There are several government and private schools and colleges in the town as well to fulfill the educational needs of the citizens.
The municipality also operates four markets, namely a vegetable market, weekly market, farmer's market and fish market that cater to the needs of the town and the rural areas around it.
The town is also well connected through road and rail.
The temple architecture of this town is the most significant since it gives us a glimpse into the rich historic past of Mayiladuthurai. The most popular temples of this town are the Mayuranathaswami and Dakshinamoorthi temples, which are built in the Dravidian style of architecture.
The Mayuranathaswami Temple was built during the time of the Medieval Cholas and is 719 feet long and 52 feet wide.

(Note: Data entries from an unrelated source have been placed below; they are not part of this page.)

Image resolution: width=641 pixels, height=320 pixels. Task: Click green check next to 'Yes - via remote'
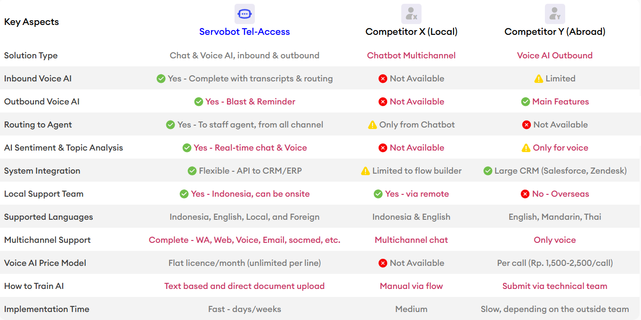click(x=378, y=194)
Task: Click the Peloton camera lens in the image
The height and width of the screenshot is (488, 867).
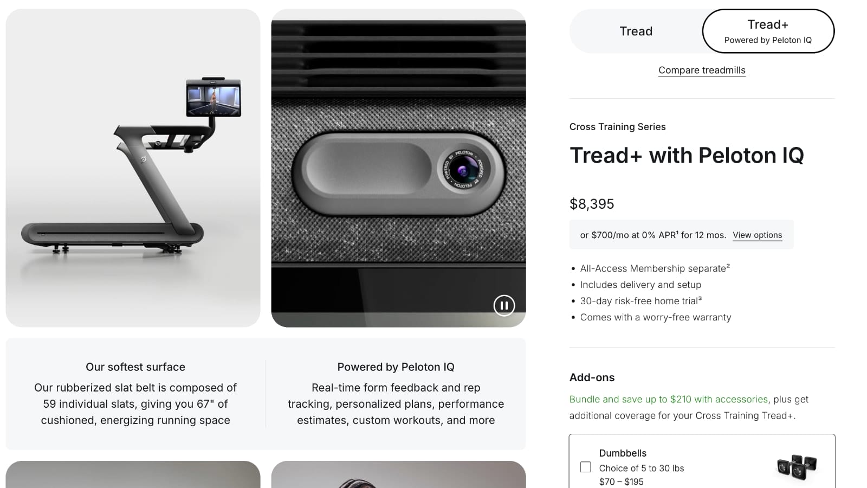Action: tap(463, 170)
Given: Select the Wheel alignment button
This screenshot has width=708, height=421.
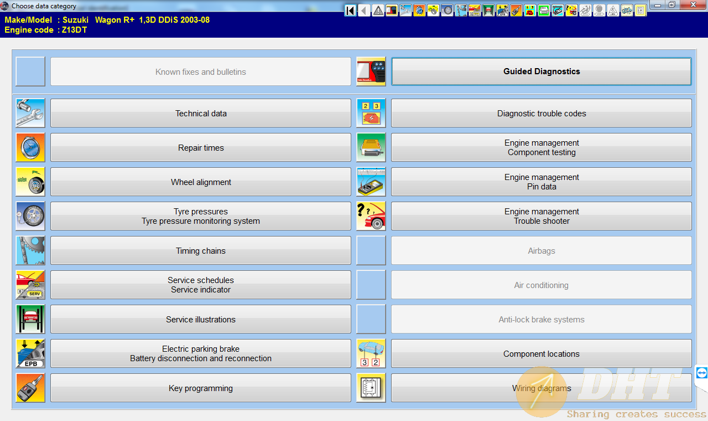Looking at the screenshot, I should (x=201, y=182).
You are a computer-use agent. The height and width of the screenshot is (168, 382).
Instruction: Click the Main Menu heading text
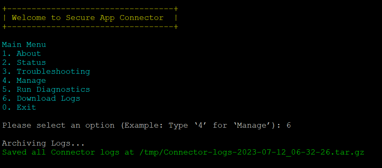coord(24,44)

The idol of the Hindu goddess Durga in the temple is considered to be one of the best in India. The oldest inscriptions in the shrine date to the reign of Kulothunga Chola I. The Dakshinamoorthi shrine houses an idol of the God Dakshinamoorthi mounted on a Nandhi.There is another idol of Nandhi at the bathing ghat on the Cauvery River.

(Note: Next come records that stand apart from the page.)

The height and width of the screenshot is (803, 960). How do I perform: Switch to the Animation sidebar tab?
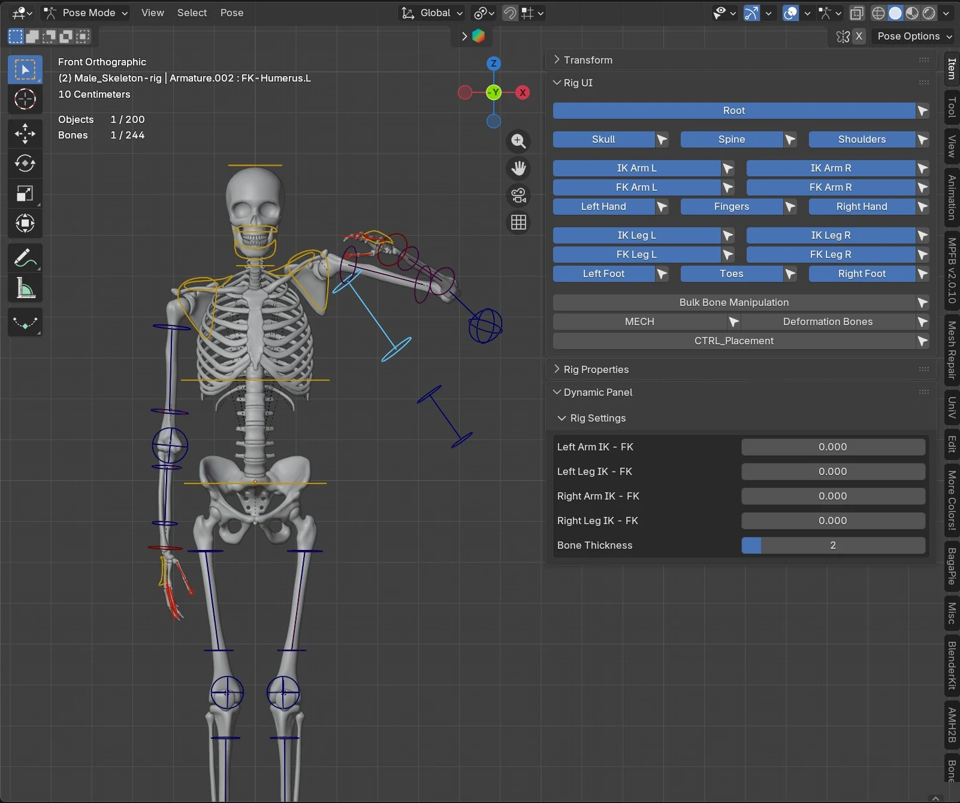coord(951,197)
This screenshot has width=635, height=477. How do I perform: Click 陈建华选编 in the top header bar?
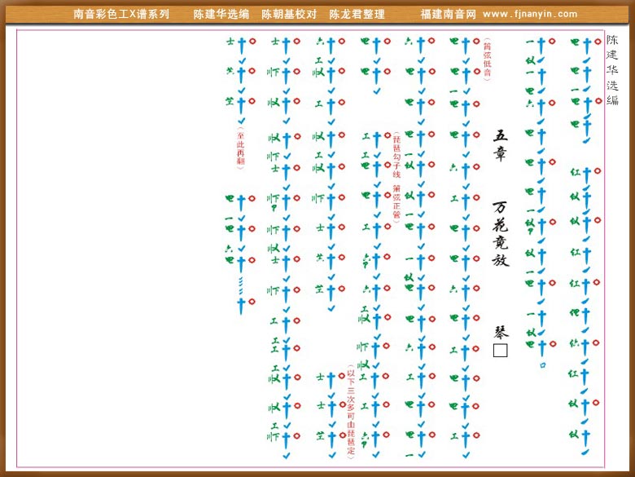(x=221, y=14)
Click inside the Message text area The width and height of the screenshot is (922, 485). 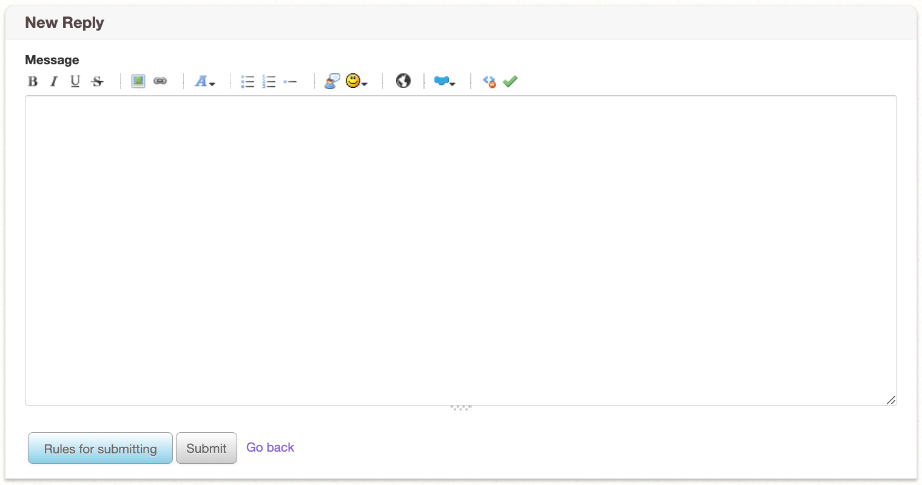coord(460,250)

The Punukeeswarar Temple at Kornad and Sri Kasi Viswanathaswami Temple are the other important Hindu temples in Mayiladuthurai.

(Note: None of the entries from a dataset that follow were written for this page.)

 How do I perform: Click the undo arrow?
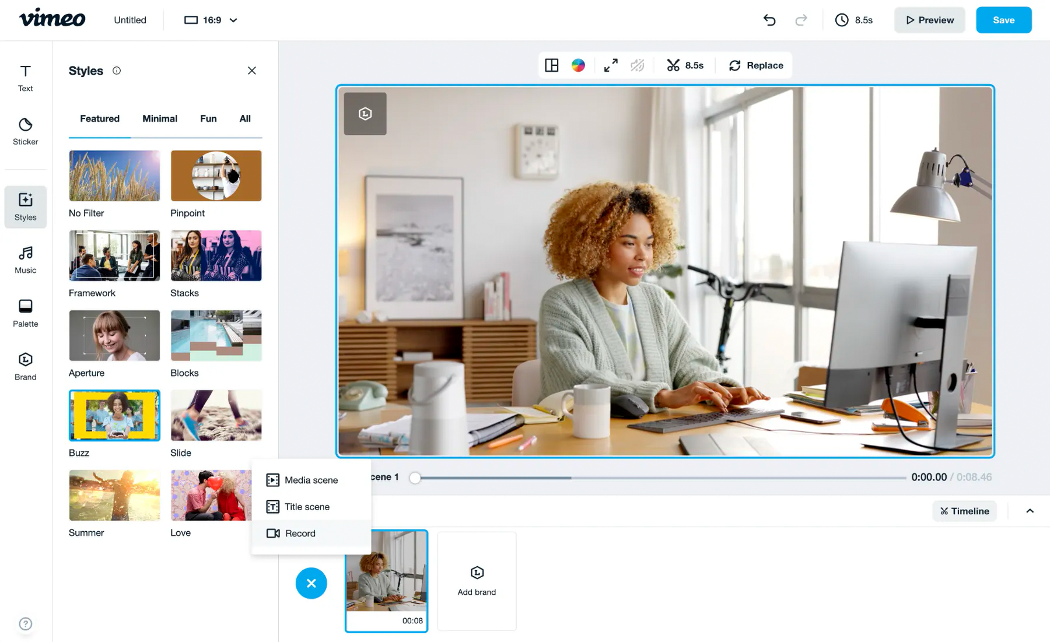pyautogui.click(x=769, y=20)
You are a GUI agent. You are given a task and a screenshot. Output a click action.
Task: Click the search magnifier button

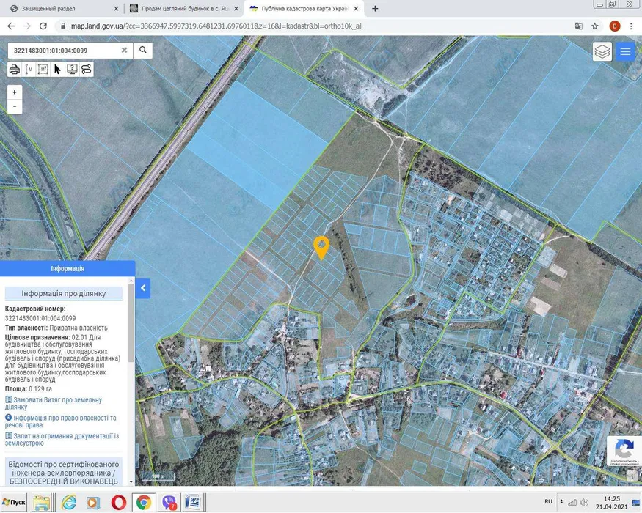tap(143, 51)
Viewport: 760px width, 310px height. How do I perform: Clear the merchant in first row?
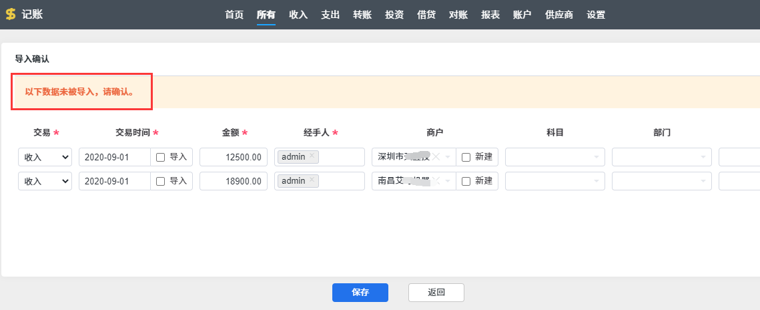coord(436,157)
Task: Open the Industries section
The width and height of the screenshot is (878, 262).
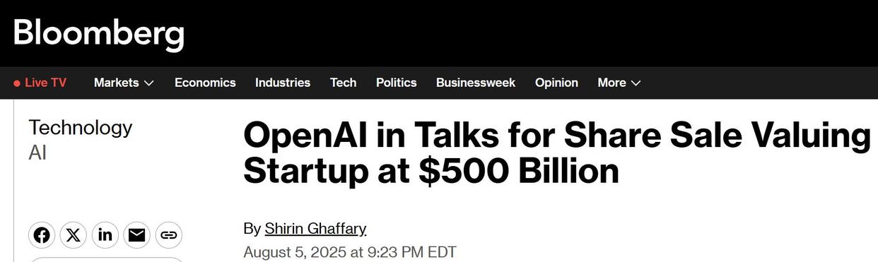Action: tap(283, 83)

Despite being a small town, the culture of Mayiladuthurai beautifully encapsulates the culture of the whole country. Since there is a great religious significance attached to this town, a lot of importance is given to the temple culture and festivals here. Moreover, the Koorainadu saree itself is seen as an integral part of the wedding ceremony and is offered to the deities here due to which it has adopted the title of a temple saree.
The most famous temples of this town are the Mayuranathaswami and Dakshinamoorthi temples. Mayuranathaswami temple tank filled with water from the Kaveri River
All the Hindu holy rivers in India are believe to converge in Mayiladuthurai every year on New moon day in the Tamil month of Aippasi, that is, during the months of November-December. A bathe at the bathing ghats on the banks of the Cauvery on this day, according to Hindu belief, relieves a man of all his sins and misdeeds as the waters of the holy Ganges river mix with the Cavery on this day. As a result of this belief, many people flock to the tank in Mayuranathaswami temple during Aippasi. Other important festivals celebrated at the temple are Navarathri, Adi Pooram, AvaniMoolam, KarthigaiDeepam and VaikashiBrahmavotsavam.
A yearly dance festival called the MayuraNatyanjali is conducted within the precints of the Mayuranathaswami Temple during Maha Shivaratri on the pattern of the Chidambaram Natyanjali festival.
According to 2011 census, Mayiladuthurai has a population of 85,632 with a sex-ratio of 1,045 females for every 1,000 males, much above the national average of 929.The average literacy of the town was 83.55%, compared to the national average of 72.99%.
The proximity to the river Kaveri is the reason why majority of the people in this town are engaged in agriculture, especially that involving paddy. This town is also home for the community of Saliyan weavers who weave the traditional Koorainadu sarees that are an integral part of the wedding ceremonies of the South. Therefore, the economy of this town is primarily agro-based. Confectioneries, printing presses, vehicle manufacturing units and rice mills are the major industries found in Mayiladuthurai.
The population of this small town is quite diverse. Hinduism is followed by the majority of the people, however, people from other religions such as Muslims, Christians, Sikhs and Jains can also be found living together in a peaceful co-existence. Tamil is the major spoken language by the people here.
Apart from the Koorainadu sarees, the state of Tamil Nadu is also famous for paintings, musical instruments, jewelry, metalware, pottery, woodcraft, stone carving and other textiles including cotton and silk sarees from different districts.